美雪にはまだ壁に絵を描いている事を告げてはいない。あくまで『学校に残って作品制作』としか告げていなかった。
「今日は残っていかないの?って、流石に明日のテスト勉強するかー」
「あはは、残ってくつもりだよ。一度家に帰るけどね」
「明日のテスト勉強は大丈夫なの?」
「明日は副教科ばっかりだからいいかなぁーって」
恵那が目を逸らすと、美雪は「これだから優等生様は」と言って小突いてきた。
「まぁ恵那なら勉強しなくても多少いい点数取れるから心配ないよねー。あたしなんて今日でもう惨敗だったのに」
「美雪数学は駄目だったもんね。でも後の教科なら大丈夫じゃない?」
「まあね。でもクラスの皆も流石に勉強してきてるだろうし、順位落ちないか不安だよ」
「今回の中間テストの結果で進路選ぶ人多いしね。はぁー受験生は嫌だなぁ」
「全くだよ。早く高校生になりたいなぁ」
それから二人で今日のテストの出来具合を言い合いながら帰った。久しぶりに一緒に帰ったせいか、何だか会話がいつもより弾んだ気がする。最近一人で帰宅してばかりだったのが余計にそう感じさせた。

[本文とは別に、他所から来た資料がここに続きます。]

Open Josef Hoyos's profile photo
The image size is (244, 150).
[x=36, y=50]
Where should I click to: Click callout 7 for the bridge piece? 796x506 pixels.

家に帰ってから恵那は一目散にリビングに飛び込んだ。それほどまでに今日はお腹が空いていたのだ。
「あれ?お姉ちゃん!」
リビングに入るとソファにお姉ちゃんの姿があった。ラフな格好で寝転びながらテレビを見ている。
「お帰り恵那。お腹空いたでしょ、今ご飯温めるから座ってて」
恵那の姿を見るなりお姉ちゃんは起き上がって、冷蔵庫から小分けされたタッパーを取り出した。

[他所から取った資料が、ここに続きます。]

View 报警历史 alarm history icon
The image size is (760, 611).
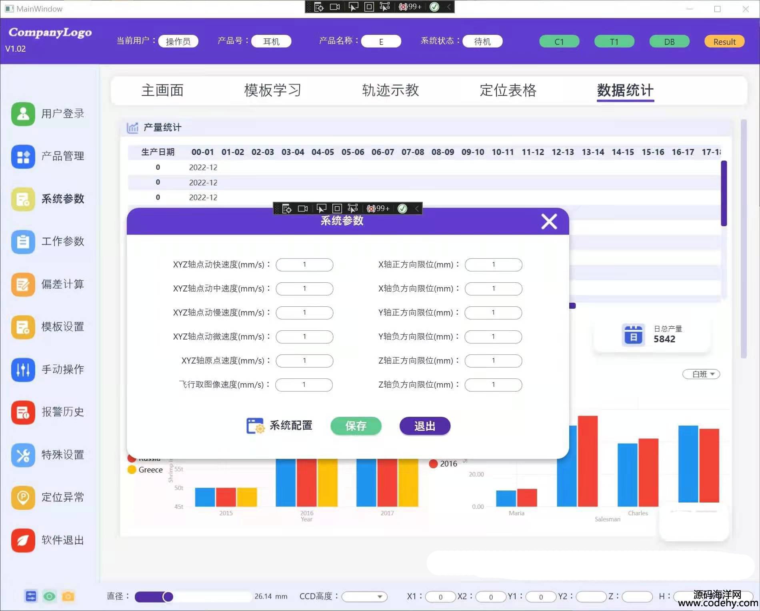(23, 412)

「お姉ちゃんの方が早いなんて珍しいね。まだテスト週間だったっけ?」
「うん。今日は最終日で二時間だけだったからね。恵那より早く家に着いちゃったよ」
テーブルの上には先程までテストの見直しをしていたのか、お姉ちゃんの学園の問題用紙が置かれていた。

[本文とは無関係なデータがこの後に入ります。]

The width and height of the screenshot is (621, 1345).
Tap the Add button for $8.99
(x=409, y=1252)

「ふーん、お姉ちゃん達のテスト難しそう。こんなのよくわかるね」
「そりゃ勉強してるからね。恵那もちゃんと勉強してるの?最近帰りが遅いみたいだけど」
お姉ちゃんに言われて恵那はドキッとした。はっきり言って今回のテスト勉強はあまりしていない。というかする気すら起きなかった。
「絵の勉強も大事だろうけど、学校のテストも大事なんだからしっかり勉強しとかないと」
「……わかってるよ」
お姉ちゃんに勉強を念押しされて、何だか食欲も害された気がした。それでも用意されていたお昼を目の前にすると、あっという間に綺麗に食べ尽くしたのだが。
「ごちそう様―」
恵那がそう言い終わるのと同時に、テーブルの上に置きっぱなしにされていた携帯が激しい音楽と共に光りだした。その音を聞いた途端、お姉ちゃんが慌てて携帯を恵那から離す。
「お姉ちゃん着メロまた変えたの?」
「え?ああ、気分によっていろいろ変えてるからね」
「へぇ……」
恵那も携帯は持っているが、お姉ちゃんの様に始終持ち歩いている事はなかった。大体学校では持ってくるのすら禁止だし、恵那自身があまりメールをする方ではない。それに比べてお姉ちゃんは最近ますます携帯に依存してるような気がした。
「最近よくメールしてるね。彼氏でもできたの?」
恵那がそう言って茶化すと、お姉ちゃんは「こらっ」と言わんばかりに睨んだ。
「冗談言わないの。単なるお友達よ」
「それにしては凄い慌ててたよね」
「余計な事言わなくていいの。お姉ちゃんこれから出かけてくるから、恵那も出かけるなら鍵持って行ってね」
「はーい」
机の上の紙切れを回収すると、お姉ちゃんは何だか荒々しく二階に上がっていった。やっぱりさっきのメールの相手は男だったに違いない。急な呼び出しでもくらったのだろう。
勉強ばかりかと思ってたけど、ちゃんと恋愛もしてたんだ。お姉ちゃんもなかなか隅に置けないなぁ。恵那はにやにやしながら食器を片付けた。